◆ **TASK PROMPT**:
Reproduce the part of the items that opens with the first line and closes with the line containing "pos(335,53)", substituting "desktop assistant" for every occurrence of "computer-use agent" and leaving all else unchanged.

-- start DATA SHOWN --

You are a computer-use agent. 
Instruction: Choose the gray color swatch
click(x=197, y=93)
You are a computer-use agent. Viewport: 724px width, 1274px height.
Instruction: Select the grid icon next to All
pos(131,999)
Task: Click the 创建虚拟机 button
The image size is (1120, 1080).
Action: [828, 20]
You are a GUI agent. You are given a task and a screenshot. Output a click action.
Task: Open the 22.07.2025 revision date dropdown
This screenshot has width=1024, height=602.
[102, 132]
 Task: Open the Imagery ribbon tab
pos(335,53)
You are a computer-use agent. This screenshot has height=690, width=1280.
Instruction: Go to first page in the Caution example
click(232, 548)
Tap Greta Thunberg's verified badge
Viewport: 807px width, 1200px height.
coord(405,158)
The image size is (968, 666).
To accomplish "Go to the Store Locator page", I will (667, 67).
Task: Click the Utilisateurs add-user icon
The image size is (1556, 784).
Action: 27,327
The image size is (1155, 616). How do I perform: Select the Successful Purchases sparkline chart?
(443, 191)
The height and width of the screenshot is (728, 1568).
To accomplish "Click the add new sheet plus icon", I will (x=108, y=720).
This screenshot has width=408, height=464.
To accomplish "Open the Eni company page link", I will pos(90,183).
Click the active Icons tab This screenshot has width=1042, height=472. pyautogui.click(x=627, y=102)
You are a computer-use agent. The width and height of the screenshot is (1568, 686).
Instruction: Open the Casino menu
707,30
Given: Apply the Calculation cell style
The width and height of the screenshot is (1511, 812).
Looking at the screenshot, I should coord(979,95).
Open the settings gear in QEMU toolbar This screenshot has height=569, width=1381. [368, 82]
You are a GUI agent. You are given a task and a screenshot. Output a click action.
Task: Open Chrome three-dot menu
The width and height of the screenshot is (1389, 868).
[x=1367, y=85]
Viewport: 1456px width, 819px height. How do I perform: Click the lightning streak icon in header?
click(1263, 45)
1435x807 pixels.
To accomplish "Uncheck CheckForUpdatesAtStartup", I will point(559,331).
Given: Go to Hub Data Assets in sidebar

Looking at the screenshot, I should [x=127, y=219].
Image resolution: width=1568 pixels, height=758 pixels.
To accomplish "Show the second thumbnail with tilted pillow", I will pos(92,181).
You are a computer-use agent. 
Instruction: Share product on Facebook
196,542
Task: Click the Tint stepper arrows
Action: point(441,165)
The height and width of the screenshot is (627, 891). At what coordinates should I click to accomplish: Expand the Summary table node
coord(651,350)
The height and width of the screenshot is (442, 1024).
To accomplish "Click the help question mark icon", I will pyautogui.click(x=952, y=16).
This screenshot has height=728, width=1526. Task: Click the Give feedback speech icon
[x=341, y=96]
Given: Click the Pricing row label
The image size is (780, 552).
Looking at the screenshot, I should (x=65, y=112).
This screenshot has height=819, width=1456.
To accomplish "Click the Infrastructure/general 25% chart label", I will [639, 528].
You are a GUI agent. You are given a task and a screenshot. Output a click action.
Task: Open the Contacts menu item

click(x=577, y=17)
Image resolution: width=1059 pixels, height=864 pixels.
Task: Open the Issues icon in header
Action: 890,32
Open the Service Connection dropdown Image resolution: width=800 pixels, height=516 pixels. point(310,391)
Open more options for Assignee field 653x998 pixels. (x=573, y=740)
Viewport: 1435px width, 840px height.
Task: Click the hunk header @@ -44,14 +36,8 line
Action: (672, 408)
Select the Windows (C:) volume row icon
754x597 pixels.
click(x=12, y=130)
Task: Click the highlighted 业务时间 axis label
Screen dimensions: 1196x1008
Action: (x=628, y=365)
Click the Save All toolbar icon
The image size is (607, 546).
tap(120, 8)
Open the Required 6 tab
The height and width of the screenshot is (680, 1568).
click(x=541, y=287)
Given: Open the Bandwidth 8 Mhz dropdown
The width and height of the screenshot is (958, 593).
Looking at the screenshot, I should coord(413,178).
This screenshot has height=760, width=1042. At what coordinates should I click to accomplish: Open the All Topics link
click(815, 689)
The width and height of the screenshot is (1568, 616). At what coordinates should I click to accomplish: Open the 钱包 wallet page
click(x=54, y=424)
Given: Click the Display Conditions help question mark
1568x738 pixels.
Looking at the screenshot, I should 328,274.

-- end DATA SHOWN --

◆ **SOLUTION TO THE PROBLEM**:
You are a desktop assistant. 
Instruction: Choose the gray color swatch
click(x=197, y=93)
You are a desktop assistant. Viewport: 724px width, 1274px height.
Instruction: Select the grid icon next to All
pos(131,999)
Task: Click the 创建虚拟机 button
The image size is (1120, 1080).
Action: [828, 20]
You are a GUI agent. You are given a task and a screenshot. Output a click action.
Task: Open the 22.07.2025 revision date dropdown
This screenshot has width=1024, height=602.
[102, 132]
 Task: Open the Imagery ribbon tab
pos(335,53)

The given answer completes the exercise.